American Rambler
- Author: Isaac Fitzgerald
- Audio read by: Isaac Fitzgerald
- Language: English
- Genre: Memoir, travelogue, history
- Publisher: Knopf
- Publication date: May 12, 2026
- Media type: Print (hardcover), audiobook
- Pages: 352
- ISBN: 978-0-593-53779-4 (hardcover)
- Preceded by: Dirtbag, Massachusetts

= American Rambler (book) =

2026 book by American writer Isaac Fitzgerald

American Rambler (subtitled Walking the Trail of Johnny Appleseed) is a 2026 book by American writer Isaac Fitzgerald. It blends memoir, travelogue, and historical inquiry, recounting the author's year‑long journey from Massachusetts to Indiana while attempting to follow the route of John Chapman, the folk figure known as Johnny Appleseed. The book was published by Knopf on May 12, 2026.

== Background and publication ==
Fitzgerald grew up in north‑central Massachusetts not far from Chapman's birthplace in Leominster. He was drawn to the Appleseed legend as a child by his father's stories and by a shared restlessness to leave home. After a period of personal turmoil, including financial struggles, the end of a relationship, and concern for his parents, he decided to walk the so‑called Johnny Appleseed Trail as a way to clear his mind and reconnect with his childhood wanderlust.

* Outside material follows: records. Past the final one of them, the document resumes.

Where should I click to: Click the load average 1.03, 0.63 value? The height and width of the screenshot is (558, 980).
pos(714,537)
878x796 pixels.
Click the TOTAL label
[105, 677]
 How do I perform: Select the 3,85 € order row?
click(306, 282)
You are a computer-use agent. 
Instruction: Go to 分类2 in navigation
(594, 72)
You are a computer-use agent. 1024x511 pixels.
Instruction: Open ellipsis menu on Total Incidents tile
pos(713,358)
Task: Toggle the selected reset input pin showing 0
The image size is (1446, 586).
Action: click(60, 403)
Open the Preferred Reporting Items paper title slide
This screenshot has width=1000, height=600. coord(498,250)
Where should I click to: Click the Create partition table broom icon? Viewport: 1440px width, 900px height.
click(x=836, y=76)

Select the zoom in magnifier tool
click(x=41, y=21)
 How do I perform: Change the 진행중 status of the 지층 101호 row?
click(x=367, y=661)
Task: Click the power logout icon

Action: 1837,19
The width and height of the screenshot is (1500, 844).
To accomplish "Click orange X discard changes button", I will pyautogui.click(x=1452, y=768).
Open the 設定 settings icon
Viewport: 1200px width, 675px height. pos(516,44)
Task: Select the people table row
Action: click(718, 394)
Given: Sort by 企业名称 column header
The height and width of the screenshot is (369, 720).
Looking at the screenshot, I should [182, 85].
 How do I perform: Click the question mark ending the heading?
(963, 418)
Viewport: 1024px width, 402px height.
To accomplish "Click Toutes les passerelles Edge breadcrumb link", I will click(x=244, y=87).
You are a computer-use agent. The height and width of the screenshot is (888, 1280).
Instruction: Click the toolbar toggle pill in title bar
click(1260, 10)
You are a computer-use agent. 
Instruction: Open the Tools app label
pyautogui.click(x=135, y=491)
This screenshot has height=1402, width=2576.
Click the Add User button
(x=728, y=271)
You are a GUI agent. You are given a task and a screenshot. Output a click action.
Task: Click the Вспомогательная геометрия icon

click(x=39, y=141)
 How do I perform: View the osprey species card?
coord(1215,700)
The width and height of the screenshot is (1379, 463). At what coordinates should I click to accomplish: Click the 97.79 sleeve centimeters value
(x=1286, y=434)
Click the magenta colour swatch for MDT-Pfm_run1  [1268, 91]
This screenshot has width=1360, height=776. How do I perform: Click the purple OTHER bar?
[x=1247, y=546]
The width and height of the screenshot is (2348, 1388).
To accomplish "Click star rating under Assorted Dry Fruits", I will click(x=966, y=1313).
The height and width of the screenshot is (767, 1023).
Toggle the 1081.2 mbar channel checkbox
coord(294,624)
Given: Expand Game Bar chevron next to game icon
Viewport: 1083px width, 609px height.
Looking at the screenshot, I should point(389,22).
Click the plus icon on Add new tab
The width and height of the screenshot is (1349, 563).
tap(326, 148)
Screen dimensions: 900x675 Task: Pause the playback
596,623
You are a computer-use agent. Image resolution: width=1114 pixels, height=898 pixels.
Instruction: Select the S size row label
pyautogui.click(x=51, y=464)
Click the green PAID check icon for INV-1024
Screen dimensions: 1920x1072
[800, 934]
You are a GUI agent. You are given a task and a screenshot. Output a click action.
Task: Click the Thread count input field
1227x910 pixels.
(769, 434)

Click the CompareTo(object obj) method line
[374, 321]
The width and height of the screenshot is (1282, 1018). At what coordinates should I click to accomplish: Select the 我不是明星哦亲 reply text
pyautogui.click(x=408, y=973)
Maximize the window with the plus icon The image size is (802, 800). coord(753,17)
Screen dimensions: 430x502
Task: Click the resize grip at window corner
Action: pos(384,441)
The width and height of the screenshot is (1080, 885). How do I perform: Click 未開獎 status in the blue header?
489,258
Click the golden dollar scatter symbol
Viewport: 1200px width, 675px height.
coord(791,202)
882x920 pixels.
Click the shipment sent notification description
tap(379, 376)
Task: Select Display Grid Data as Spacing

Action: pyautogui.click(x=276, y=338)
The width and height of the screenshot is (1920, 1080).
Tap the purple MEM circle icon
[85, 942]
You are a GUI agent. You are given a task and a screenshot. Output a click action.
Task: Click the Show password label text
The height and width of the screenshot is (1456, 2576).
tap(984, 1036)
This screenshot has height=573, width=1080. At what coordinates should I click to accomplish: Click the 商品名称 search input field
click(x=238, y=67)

Fitzgerald begins his journey in March 2023 at the Johnny Appleseed Visitors' Center in Lancaster, Massachusetts, expecting to find a dedicated footpath. He learns instead that the "Johnny Appleseed Trail" is a highway branding for a stretch of Route 2, intended for motorists. Undeterred, he hikes west through Massachusetts, then drives a Jeep Cherokee he names "Rabbit" through Pennsylvania, Ohio, and Indiana, supplementing the road travel with short walking segments and, at one point, floating on a plastic floatie. Along the route he visits places associated with Chapman: his birthplace in Leominster, his longtime home near Mansfield, Ohio, and his grave site in Fort Wayne, Indiana. He also stops at various markers, monuments, festivals, and claimed "Chapman‑planted" trees, many of which are of unverified authenticity. Interspersed with the travel narrative are historical digressions on Chapman's life, including the revelation that the apples Chapman planted were primarily used for hard cider rather than as eating fruit. Fitzgerald also addresses broader American myth‑making, arguing that histories are flawed human constructs that can be used to obscure darker aspects of the national past.

The personal narrative covers Fitzgerald's history of homelessness as a child, his parents' volatile relationship, his struggles with alcohol, his evolving romantic relationship, and the declining health of his mother, who died in February 2024 while he was completing the book.

The book was published by Knopf, a division of the Knopf Doubleday Publishing Group, in hardcover on May 12, 2026. It runs 352 pages.

== Reception ==
Publishers Weekly, in a starred review, called it a "stirring, singular entry in the American road trip genre" and praised Fitzgerald's "elegant prose, restless curiosity, and deep compassion". Booklist also gave a review, describing the book as a nuanced portrait of Chapman and a thoughtful examination of American mythology. BookPage gave a starred review, calling Fitzgerald an "excellent tour guide" who mixes history, anecdote, and his own personal story to engaging effect.

The Boston Globe noted that Fitzgerald's honesty about his shortcomings prevents his folksy wit from seeming like an affectation, and concluded that the book is not a diagnosis of how America went wrong but rather "a suggestion in practice of how to overcome by putting one foot in front of the other". NPR characterized the book as "part‑memoir and part‑history" and noted its humorous but self‑critical tone.